Projectos

Os jornais e revistas generalistas recorrem cada vez mais a colecções e coleccionáveis para satisfazer ou fidelizar compradores. Claro que a minha preferência vai para as bêdês que há anos acompanham com regularidade o Público, esperando que sejam financeiramente rentáveis para que não desapareçam em breve. No caso do Expresso o mais habitual tem sido a divisão em fascículos de boas obras de História, mesmo se a mim agrada pouco o formato algo minúsculo comparado com anteriores projectos como Os Lusíadas ou A Peregrinação. Desta vez, é o bom estudo sobre Estaline de Simon Sebag Montefiore. Que julgaram por bem “enriquecer” com comentários de Francisco Louçã e Paulo Portas como se algum deles tivesse algo de novo a dizer sobre a figura e o tema. Como se não soubéssemos já ao que vão. Mas pior mesmo é a Visão que decide oferecer para a semana o excelente Animal Farm/A Quinta dos Animais de George Orwell. E a quem pediu um pequeno depoimento sobre o significado da obra esta semana? Sim, a esse vulto da politologia cabalística nacional, esse estudioso das ciências humanas opacas que é Marques Mendes. Enfim, é verdade que o título com que inicialmente o livro foi publicado entre nós foi O Triunfo dos Porcos. Mas, mesmo assim…

porco de bibiclete

2 thoughts on “Projectos

  1. No que diz respeito a estudos sobre Estaline e a Revolução de Outubro, no final de 2016 houve importantes novidades. Tudo começou na Urgeiriça:

    O que há de essencialmente significativo nessas teses é que elas colocam, quanto seja do meu conhecimento, pela primeira vez em evidência os erros sobre a natureza de classe da Revolução de Outubro, que não foi nem podia ser uma revolução operária socialista, mas uma grande revolução burguesa capitalista, do tipo da Grande Revolução Francesa de 1789, muito embora dirigida na sua fase final pelo proletariado e assumindo em muitos aspectos uma natureza proletária.
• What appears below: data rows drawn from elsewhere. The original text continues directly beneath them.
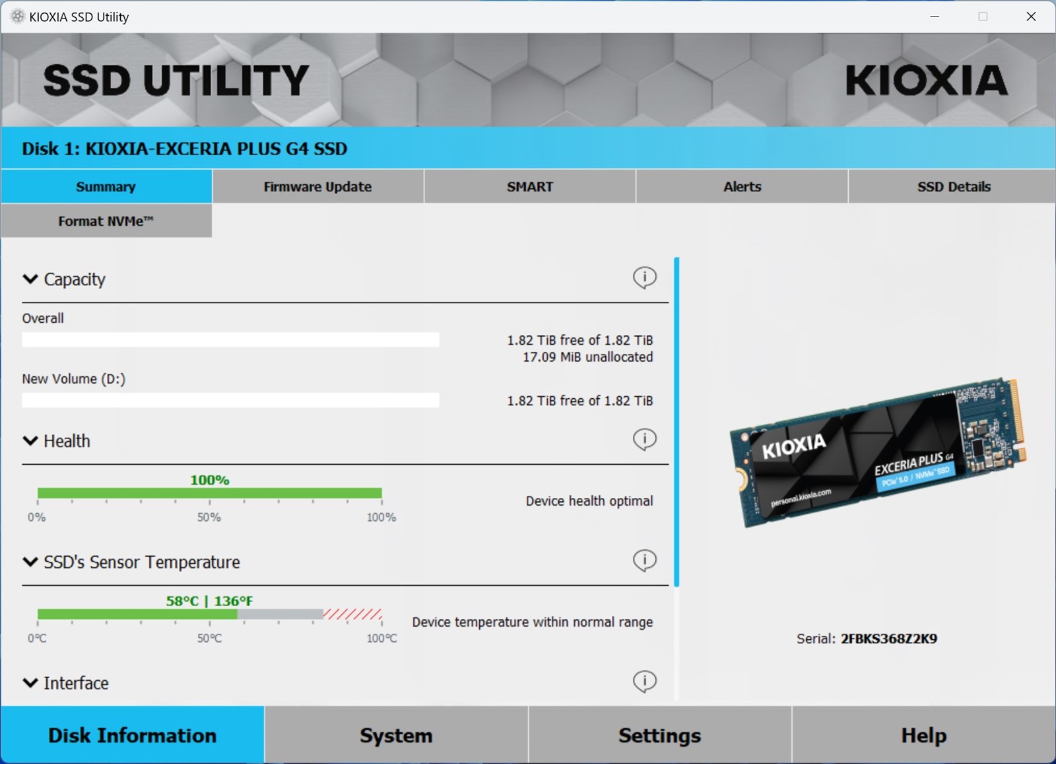
Task: Collapse the Capacity section chevron
Action: point(30,279)
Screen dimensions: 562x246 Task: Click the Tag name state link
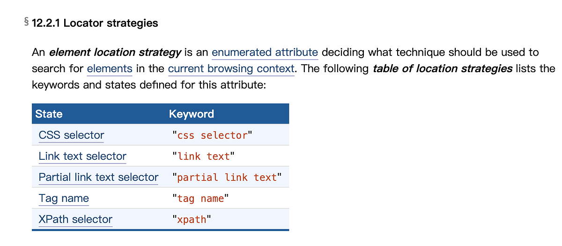point(64,199)
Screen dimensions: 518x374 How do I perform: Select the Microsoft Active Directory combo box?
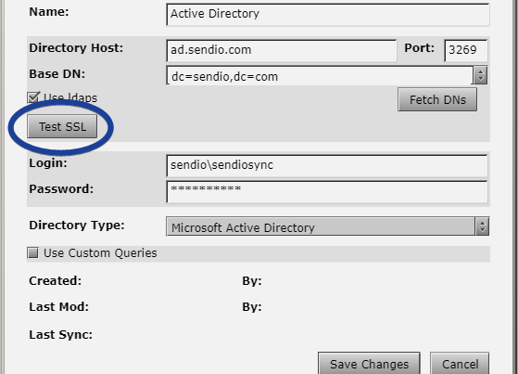pos(327,226)
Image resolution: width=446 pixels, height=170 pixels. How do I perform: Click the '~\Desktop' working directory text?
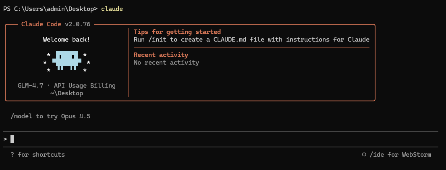66,93
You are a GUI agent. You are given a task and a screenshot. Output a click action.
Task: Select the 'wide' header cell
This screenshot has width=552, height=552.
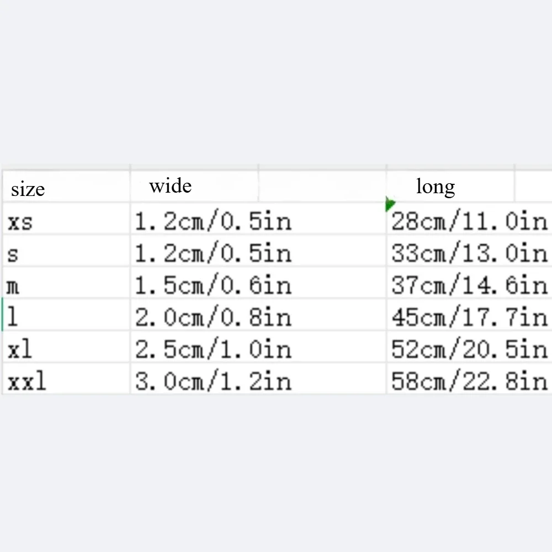coord(171,186)
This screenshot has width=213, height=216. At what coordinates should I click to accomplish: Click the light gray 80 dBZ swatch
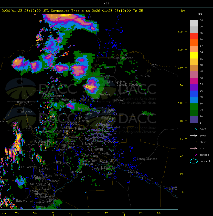[194, 23]
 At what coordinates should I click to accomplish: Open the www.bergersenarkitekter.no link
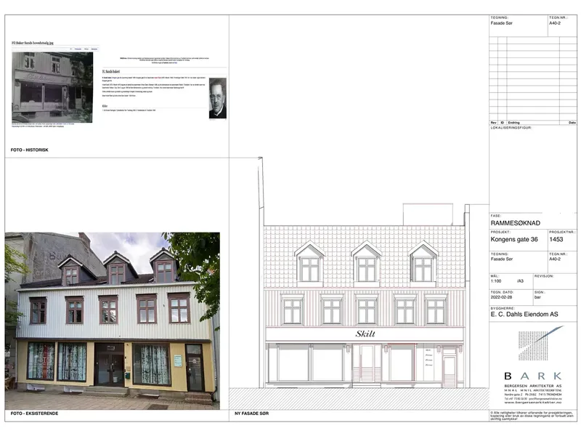(x=532, y=403)
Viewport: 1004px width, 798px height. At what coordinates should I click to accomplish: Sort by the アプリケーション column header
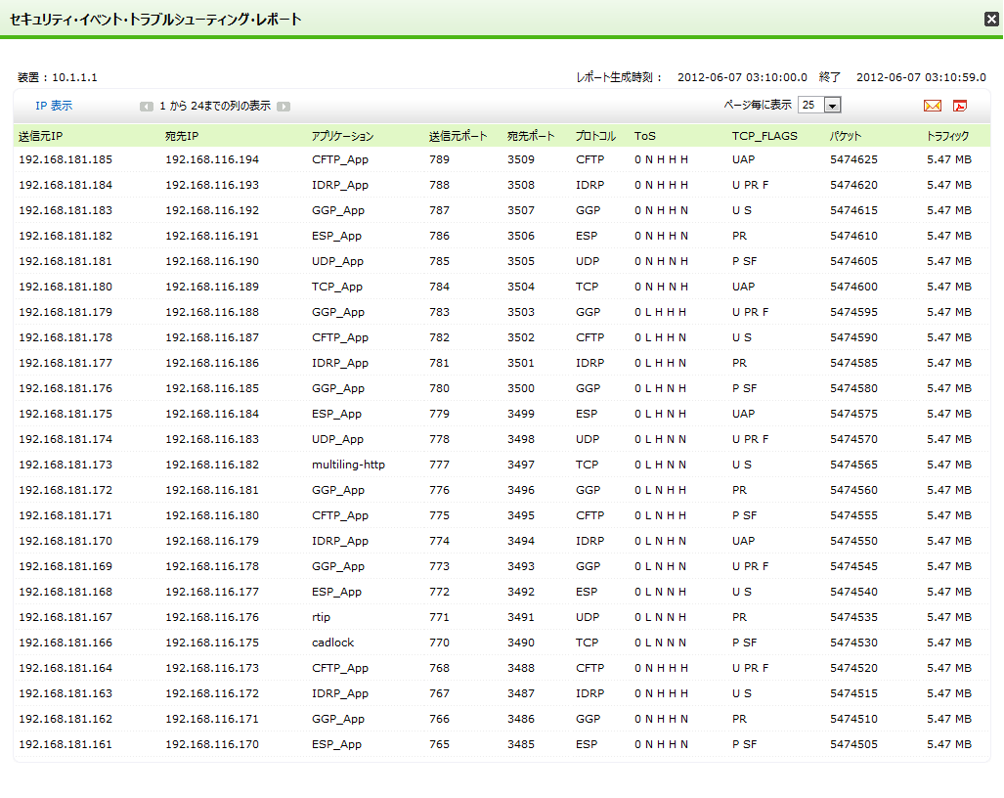[x=342, y=136]
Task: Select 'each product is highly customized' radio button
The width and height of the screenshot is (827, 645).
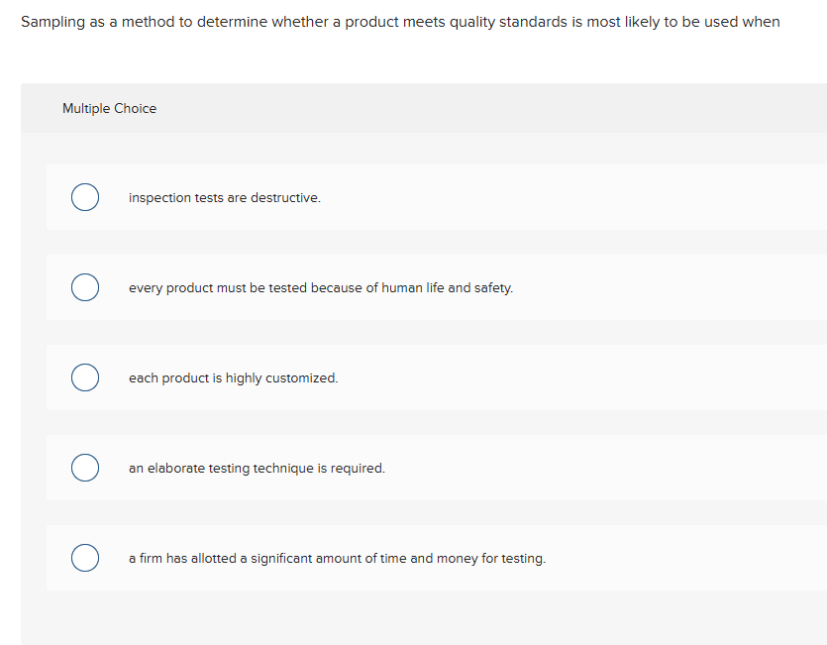Action: (x=84, y=377)
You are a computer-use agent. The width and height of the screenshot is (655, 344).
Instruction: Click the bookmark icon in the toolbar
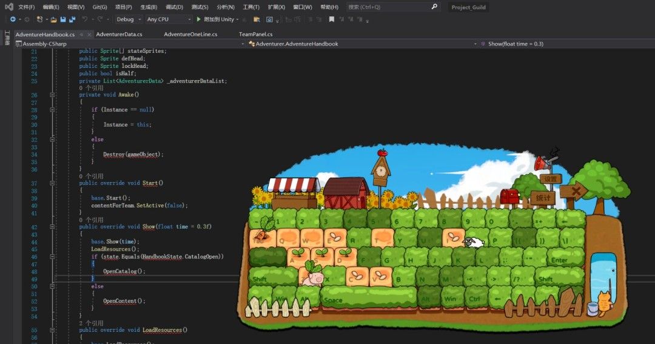pos(331,19)
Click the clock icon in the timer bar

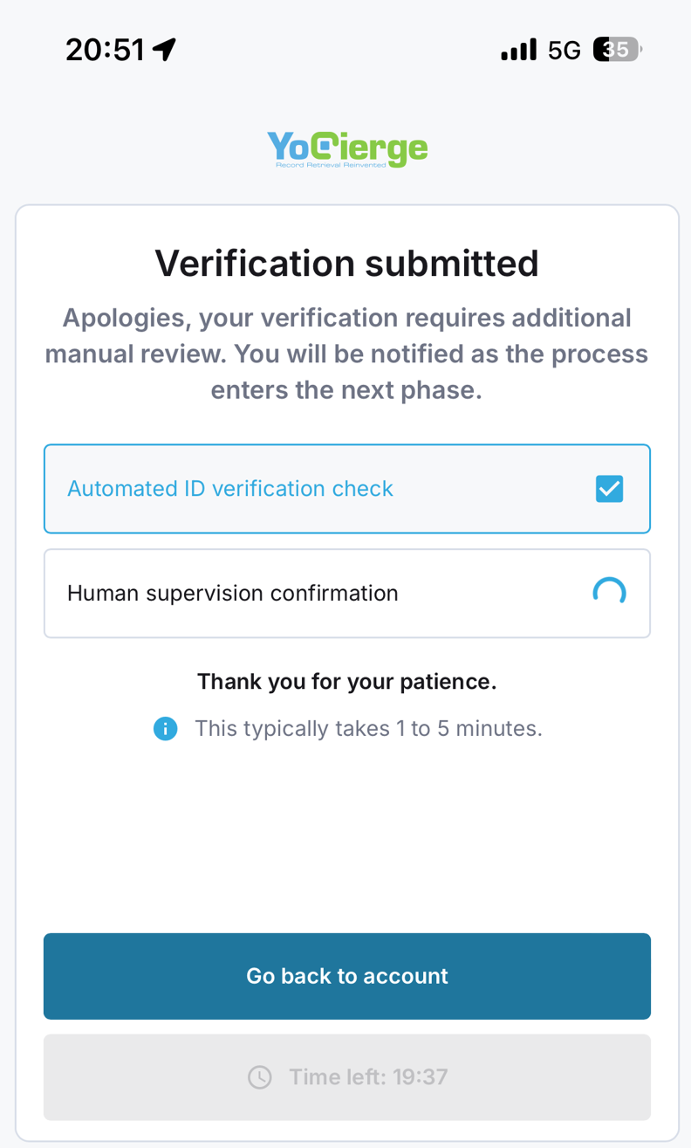[259, 1076]
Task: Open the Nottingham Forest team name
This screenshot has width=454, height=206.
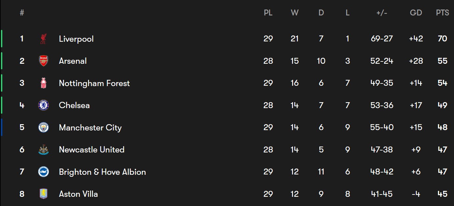Action: click(x=94, y=83)
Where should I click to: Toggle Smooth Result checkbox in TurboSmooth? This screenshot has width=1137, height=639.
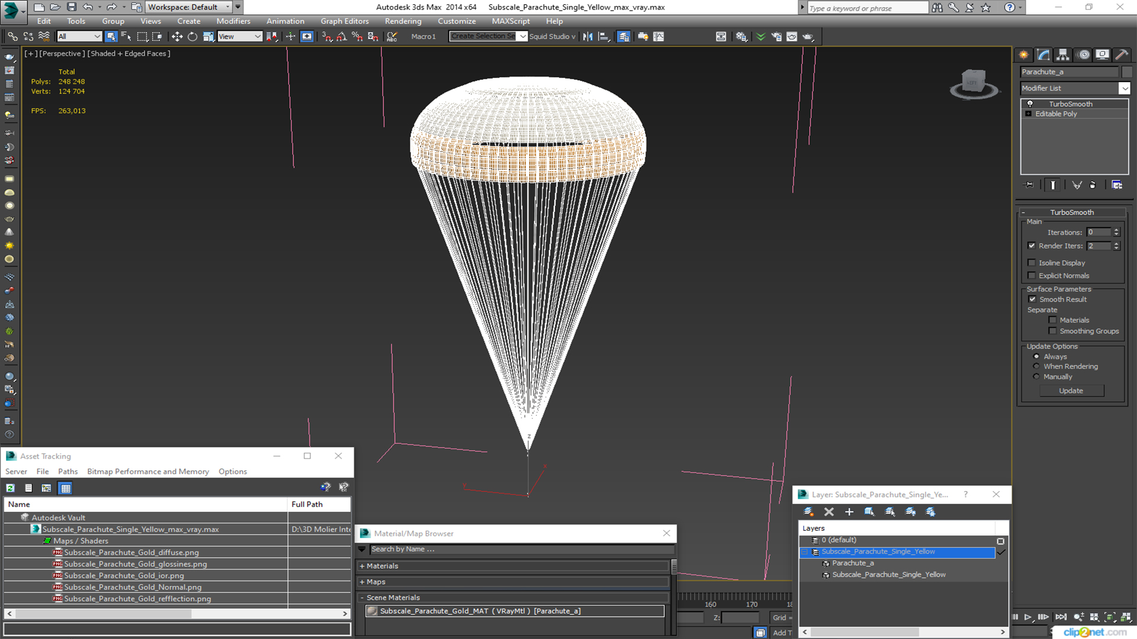pyautogui.click(x=1033, y=299)
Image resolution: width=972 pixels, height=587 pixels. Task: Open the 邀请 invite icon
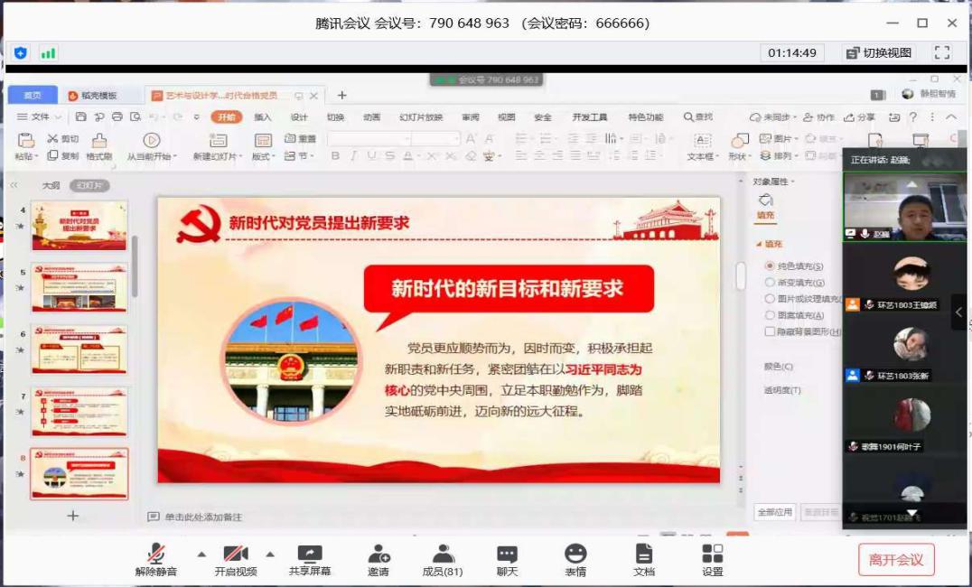point(379,559)
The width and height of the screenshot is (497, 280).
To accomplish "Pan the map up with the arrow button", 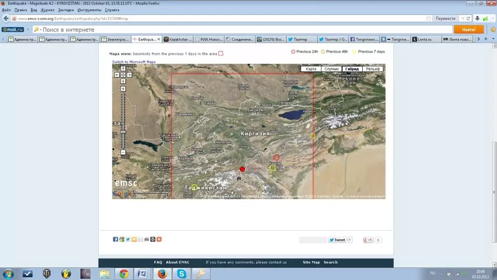I will [123, 69].
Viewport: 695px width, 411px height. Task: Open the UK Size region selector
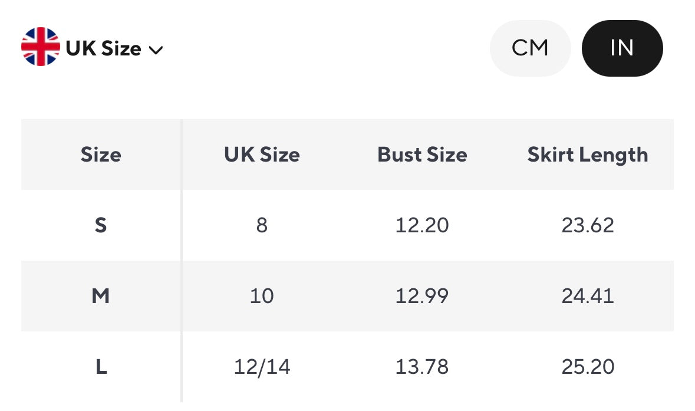pos(104,48)
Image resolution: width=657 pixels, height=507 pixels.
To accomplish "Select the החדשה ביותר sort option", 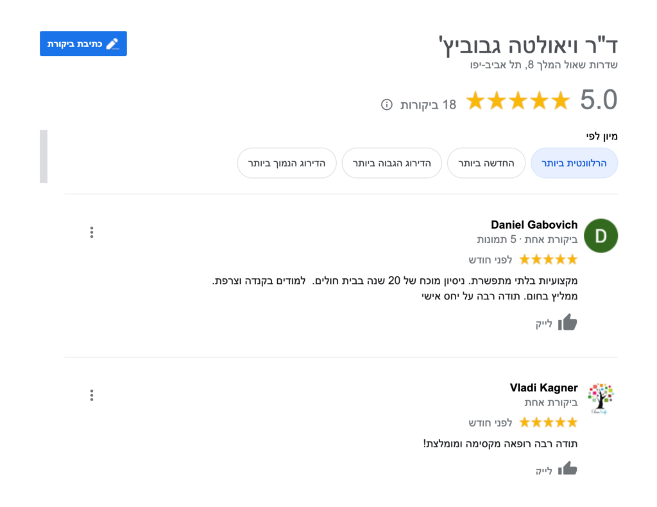I will [486, 163].
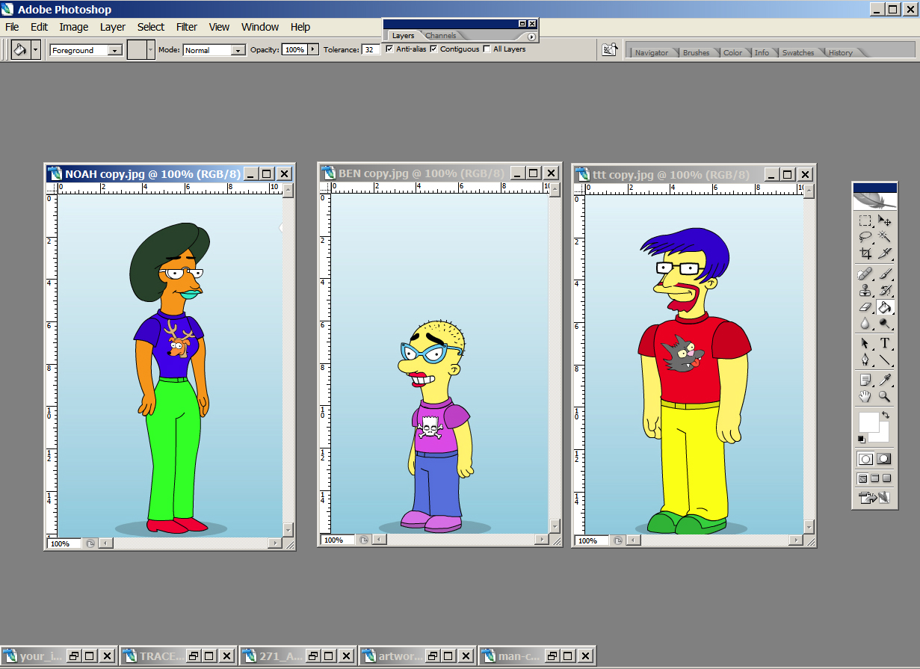Screen dimensions: 920x669
Task: Click the Tolerance input field
Action: (x=371, y=49)
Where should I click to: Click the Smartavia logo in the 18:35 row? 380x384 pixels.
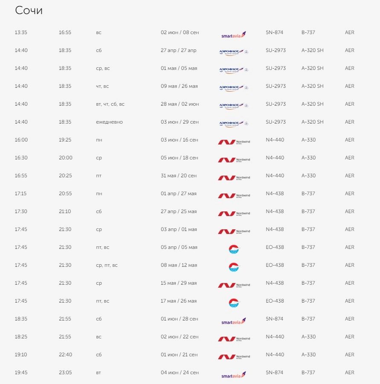click(234, 320)
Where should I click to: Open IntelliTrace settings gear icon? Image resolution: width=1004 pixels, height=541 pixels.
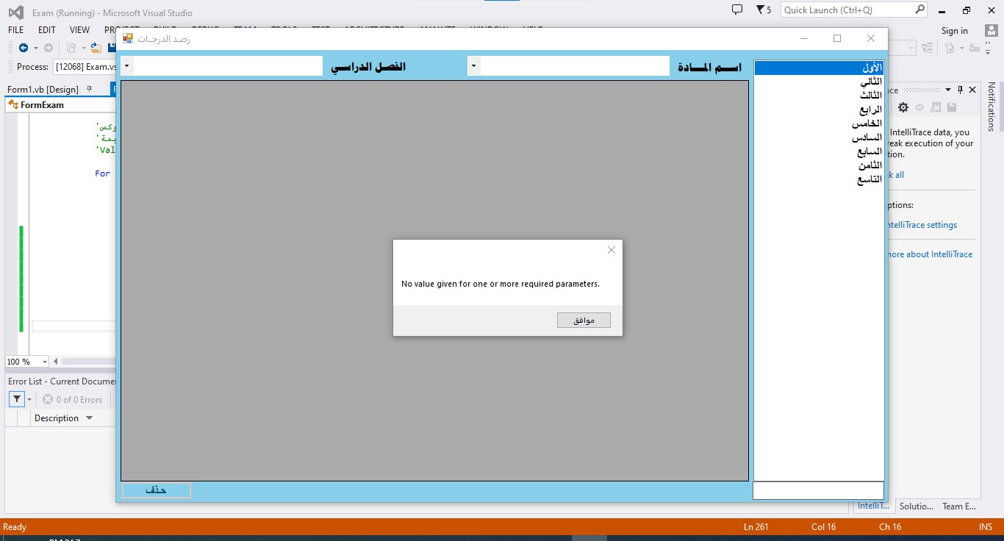point(903,107)
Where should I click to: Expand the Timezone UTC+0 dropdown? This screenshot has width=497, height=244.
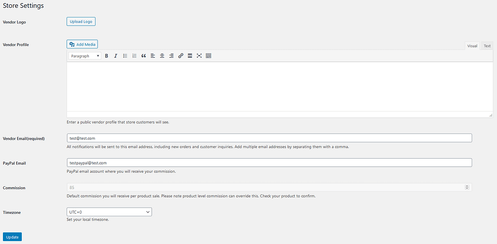pyautogui.click(x=109, y=212)
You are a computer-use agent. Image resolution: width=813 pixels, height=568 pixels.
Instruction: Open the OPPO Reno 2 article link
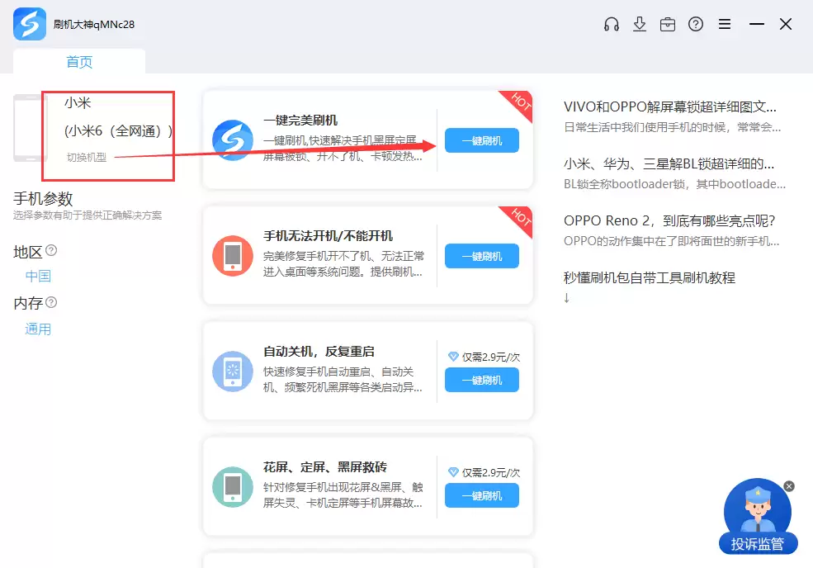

    Essa revolução levou não à liquidação do modo de produção capitalista e à edificação do modo de produção comunista – nem aliás o poderia levar, dada a natureza mista, feudal e burguesa, da sociedade czarista -, mas a um tipo de sociedade até aí desconhecido – a sociedade capitalista monopolista de Estado, que, em parte Lenine, mas sobretudo Estaline e a Academia das Ciências da União Soviética qualificaram como sociedade socialista e até como sociedade socialista sem classes…

    Esta experiência trágica repete-se trinta e dois anos depois na República Popular da China, e, mais uma vez, uma sociedade burguesa capitalista monopolista de Estado, na sua fase imperialista moribunda, é confundida com o socialismo e imposta a exploração desenfreada dos operários.

    Depois do Colóquio da Urgeiriça, toda a gente desata a querer discutir em Portugal e não só a Revolução de Outubro e o Marxismo. É bom! É mesmo muito bom!